WHAT YOU SHOULD DO => Each entry that appears below should be restated word for word.
......
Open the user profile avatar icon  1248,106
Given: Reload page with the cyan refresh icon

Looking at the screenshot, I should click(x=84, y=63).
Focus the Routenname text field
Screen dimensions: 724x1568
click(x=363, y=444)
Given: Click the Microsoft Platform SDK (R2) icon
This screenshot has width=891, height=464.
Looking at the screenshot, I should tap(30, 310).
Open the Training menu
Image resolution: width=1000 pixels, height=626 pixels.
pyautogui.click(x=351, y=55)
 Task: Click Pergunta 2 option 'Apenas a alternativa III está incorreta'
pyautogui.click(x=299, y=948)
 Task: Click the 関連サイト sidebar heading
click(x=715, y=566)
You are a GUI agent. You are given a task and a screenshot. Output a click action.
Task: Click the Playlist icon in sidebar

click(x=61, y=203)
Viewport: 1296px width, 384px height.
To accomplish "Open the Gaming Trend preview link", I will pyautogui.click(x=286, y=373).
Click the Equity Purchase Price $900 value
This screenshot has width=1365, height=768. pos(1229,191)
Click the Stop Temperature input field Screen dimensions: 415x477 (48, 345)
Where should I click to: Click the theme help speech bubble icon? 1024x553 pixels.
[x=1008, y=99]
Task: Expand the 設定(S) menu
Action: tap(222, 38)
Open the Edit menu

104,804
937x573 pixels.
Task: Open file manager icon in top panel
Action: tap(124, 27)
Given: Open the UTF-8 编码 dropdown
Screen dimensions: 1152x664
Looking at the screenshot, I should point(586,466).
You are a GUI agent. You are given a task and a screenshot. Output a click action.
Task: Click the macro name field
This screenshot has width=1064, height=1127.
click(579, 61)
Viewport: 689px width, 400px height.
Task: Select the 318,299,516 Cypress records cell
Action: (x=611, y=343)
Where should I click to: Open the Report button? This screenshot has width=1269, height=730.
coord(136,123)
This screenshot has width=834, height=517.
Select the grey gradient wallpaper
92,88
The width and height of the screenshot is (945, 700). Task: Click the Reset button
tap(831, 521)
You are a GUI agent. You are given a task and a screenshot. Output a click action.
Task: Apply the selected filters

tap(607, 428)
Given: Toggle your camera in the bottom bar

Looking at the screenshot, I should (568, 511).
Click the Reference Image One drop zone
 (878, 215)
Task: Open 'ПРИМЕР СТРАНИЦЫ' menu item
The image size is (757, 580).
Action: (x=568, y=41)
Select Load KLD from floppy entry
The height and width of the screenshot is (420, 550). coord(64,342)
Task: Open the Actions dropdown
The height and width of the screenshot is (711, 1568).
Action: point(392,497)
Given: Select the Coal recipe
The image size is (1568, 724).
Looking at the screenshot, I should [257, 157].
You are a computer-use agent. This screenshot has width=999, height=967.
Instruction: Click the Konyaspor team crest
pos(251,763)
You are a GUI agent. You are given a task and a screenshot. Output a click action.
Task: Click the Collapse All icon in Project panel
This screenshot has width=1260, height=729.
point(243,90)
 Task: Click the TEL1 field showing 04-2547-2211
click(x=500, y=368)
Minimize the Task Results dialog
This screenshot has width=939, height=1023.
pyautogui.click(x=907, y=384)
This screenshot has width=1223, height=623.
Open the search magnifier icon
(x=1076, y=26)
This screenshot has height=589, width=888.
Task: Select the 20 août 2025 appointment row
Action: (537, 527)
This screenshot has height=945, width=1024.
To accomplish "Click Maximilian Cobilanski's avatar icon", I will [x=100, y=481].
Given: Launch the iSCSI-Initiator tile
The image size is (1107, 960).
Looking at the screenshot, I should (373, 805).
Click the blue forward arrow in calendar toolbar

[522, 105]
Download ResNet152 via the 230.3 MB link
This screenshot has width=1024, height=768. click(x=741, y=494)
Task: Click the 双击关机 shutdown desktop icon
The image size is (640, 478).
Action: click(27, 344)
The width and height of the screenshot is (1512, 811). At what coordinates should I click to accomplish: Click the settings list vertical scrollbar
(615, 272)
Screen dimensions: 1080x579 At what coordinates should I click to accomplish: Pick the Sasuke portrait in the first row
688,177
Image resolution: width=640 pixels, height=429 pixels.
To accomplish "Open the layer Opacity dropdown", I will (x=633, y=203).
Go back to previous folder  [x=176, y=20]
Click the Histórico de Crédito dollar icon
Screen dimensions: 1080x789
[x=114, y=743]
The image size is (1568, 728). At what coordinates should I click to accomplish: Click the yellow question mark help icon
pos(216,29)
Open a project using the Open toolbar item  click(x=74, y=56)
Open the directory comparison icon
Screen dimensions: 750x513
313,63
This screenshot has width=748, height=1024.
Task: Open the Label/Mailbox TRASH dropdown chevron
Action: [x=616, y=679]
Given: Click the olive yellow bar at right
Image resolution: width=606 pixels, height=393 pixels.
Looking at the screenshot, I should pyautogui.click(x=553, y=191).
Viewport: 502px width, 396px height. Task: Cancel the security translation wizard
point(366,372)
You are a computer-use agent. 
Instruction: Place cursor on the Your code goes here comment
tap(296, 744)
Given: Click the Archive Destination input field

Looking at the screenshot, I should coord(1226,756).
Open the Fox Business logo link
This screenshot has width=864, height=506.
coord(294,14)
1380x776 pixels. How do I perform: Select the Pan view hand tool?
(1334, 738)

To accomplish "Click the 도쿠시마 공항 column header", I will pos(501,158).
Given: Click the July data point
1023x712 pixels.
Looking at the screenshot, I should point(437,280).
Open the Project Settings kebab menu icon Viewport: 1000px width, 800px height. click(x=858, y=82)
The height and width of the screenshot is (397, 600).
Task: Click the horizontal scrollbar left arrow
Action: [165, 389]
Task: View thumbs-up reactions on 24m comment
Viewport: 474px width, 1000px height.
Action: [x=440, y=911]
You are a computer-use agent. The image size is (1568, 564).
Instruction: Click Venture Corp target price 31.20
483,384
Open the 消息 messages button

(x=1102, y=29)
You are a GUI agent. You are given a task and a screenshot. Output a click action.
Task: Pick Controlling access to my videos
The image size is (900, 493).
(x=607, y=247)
......
THE ANSWER =>
Open the user profile avatar icon  1248,106
Given: Reload page with the cyan refresh icon

Looking at the screenshot, I should click(x=84, y=63).
Focus the Routenname text field
Screen dimensions: 724x1568
click(x=363, y=444)
Given: Click the Microsoft Platform SDK (R2) icon
This screenshot has width=891, height=464.
Looking at the screenshot, I should tap(30, 310).
Open the Training menu
Image resolution: width=1000 pixels, height=626 pixels.
pyautogui.click(x=351, y=55)
 Task: Click Pergunta 2 option 'Apenas a alternativa III está incorreta'
pyautogui.click(x=299, y=948)
 Task: Click the 関連サイト sidebar heading
click(x=715, y=566)
You are a GUI agent. You are given a task and a screenshot. Output a click action.
Task: Click the Playlist icon in sidebar

click(x=61, y=203)
Viewport: 1296px width, 384px height.
To accomplish "Open the Gaming Trend preview link", I will pyautogui.click(x=286, y=373).
Click the Equity Purchase Price $900 value
This screenshot has width=1365, height=768. pos(1229,191)
Click the Stop Temperature input field Screen dimensions: 415x477 (48, 345)
Where should I click to: Click the theme help speech bubble icon? 1024x553 pixels.
[x=1008, y=99]
Task: Expand the 設定(S) menu
Action: tap(222, 38)
Open the Edit menu

104,804
937x573 pixels.
Task: Open file manager icon in top panel
Action: tap(124, 27)
Given: Open the UTF-8 编码 dropdown
Screen dimensions: 1152x664
Looking at the screenshot, I should point(586,466).
You are a GUI agent. You are given a task and a screenshot. Output a click action.
Task: Click the macro name field
This screenshot has width=1064, height=1127.
click(579, 61)
Viewport: 689px width, 400px height.
Task: Select the 318,299,516 Cypress records cell
Action: (x=611, y=343)
Where should I click to: Open the Report button? This screenshot has width=1269, height=730.
coord(136,123)
This screenshot has width=834, height=517.
Select the grey gradient wallpaper
92,88
The width and height of the screenshot is (945, 700). Task: Click the Reset button
tap(831, 521)
You are a GUI agent. You are given a task and a screenshot. Output a click action.
Task: Apply the selected filters

tap(607, 428)
Given: Toggle your camera in the bottom bar

Looking at the screenshot, I should (568, 511).
Click the Reference Image One drop zone
 (878, 215)
Task: Open 'ПРИМЕР СТРАНИЦЫ' menu item
The image size is (757, 580).
Action: (x=568, y=41)
Select Load KLD from floppy entry
The height and width of the screenshot is (420, 550). coord(64,342)
Task: Open the Actions dropdown
The height and width of the screenshot is (711, 1568).
Action: point(392,497)
Given: Select the Coal recipe
The image size is (1568, 724).
Looking at the screenshot, I should [257, 157].
You are a computer-use agent. This screenshot has width=999, height=967.
Instruction: Click the Konyaspor team crest
pos(251,763)
You are a GUI agent. You are given a task and a screenshot. Output a click action.
Task: Click the Collapse All icon in Project panel
This screenshot has width=1260, height=729.
point(243,90)
 Task: Click the TEL1 field showing 04-2547-2211
click(x=500, y=368)
Minimize the Task Results dialog
This screenshot has width=939, height=1023.
pyautogui.click(x=907, y=384)
This screenshot has width=1223, height=623.
Open the search magnifier icon
(x=1076, y=26)
This screenshot has height=589, width=888.
Task: Select the 20 août 2025 appointment row
Action: (537, 527)
This screenshot has height=945, width=1024.
To accomplish "Click Maximilian Cobilanski's avatar icon", I will [x=100, y=481].
Given: Launch the iSCSI-Initiator tile
The image size is (1107, 960).
Looking at the screenshot, I should (373, 805).
Click the blue forward arrow in calendar toolbar

[522, 105]
Download ResNet152 via the 230.3 MB link
This screenshot has width=1024, height=768. click(x=741, y=494)
Task: Click the 双击关机 shutdown desktop icon
The image size is (640, 478).
Action: click(27, 344)
The width and height of the screenshot is (1512, 811). At what coordinates should I click to accomplish: Click the settings list vertical scrollbar
(615, 272)
Screen dimensions: 1080x579 At what coordinates should I click to accomplish: Pick the Sasuke portrait in the first row
688,177
Image resolution: width=640 pixels, height=429 pixels.
To accomplish "Open the layer Opacity dropdown", I will (x=633, y=203).
Go back to previous folder  [x=176, y=20]
Click the Histórico de Crédito dollar icon
Screen dimensions: 1080x789
[x=114, y=743]
The image size is (1568, 728). At what coordinates should I click to accomplish: Click the yellow question mark help icon
pos(216,29)
Open a project using the Open toolbar item  click(x=74, y=56)
Open the directory comparison icon
Screen dimensions: 750x513
313,63
This screenshot has width=748, height=1024.
Task: Open the Label/Mailbox TRASH dropdown chevron
Action: [x=616, y=679]
Given: Click the olive yellow bar at right
Image resolution: width=606 pixels, height=393 pixels.
Looking at the screenshot, I should pyautogui.click(x=553, y=191).
Viewport: 502px width, 396px height. Task: Cancel the security translation wizard
point(366,372)
You are a computer-use agent. 
Instruction: Place cursor on the Your code goes here comment
tap(296, 744)
Given: Click the Archive Destination input field

Looking at the screenshot, I should coord(1226,756).
Open the Fox Business logo link
This screenshot has width=864, height=506.
coord(294,14)
1380x776 pixels. How do I perform: Select the Pan view hand tool?
(1334, 738)

To accomplish "Click the 도쿠시마 공항 column header", I will pos(501,158).
Given: Click the July data point
1023x712 pixels.
Looking at the screenshot, I should point(437,280).
Open the Project Settings kebab menu icon Viewport: 1000px width, 800px height. click(x=858, y=82)
The height and width of the screenshot is (397, 600).
Task: Click the horizontal scrollbar left arrow
Action: [165, 389]
Task: View thumbs-up reactions on 24m comment
Viewport: 474px width, 1000px height.
Action: [x=440, y=911]
You are a computer-use agent. The image size is (1568, 564).
Instruction: Click Venture Corp target price 31.20
483,384
Open the 消息 messages button

(x=1102, y=29)
You are a GUI agent. You are given a task and a screenshot. Output a click action.
Task: Pick Controlling access to my videos
The image size is (900, 493).
(x=607, y=247)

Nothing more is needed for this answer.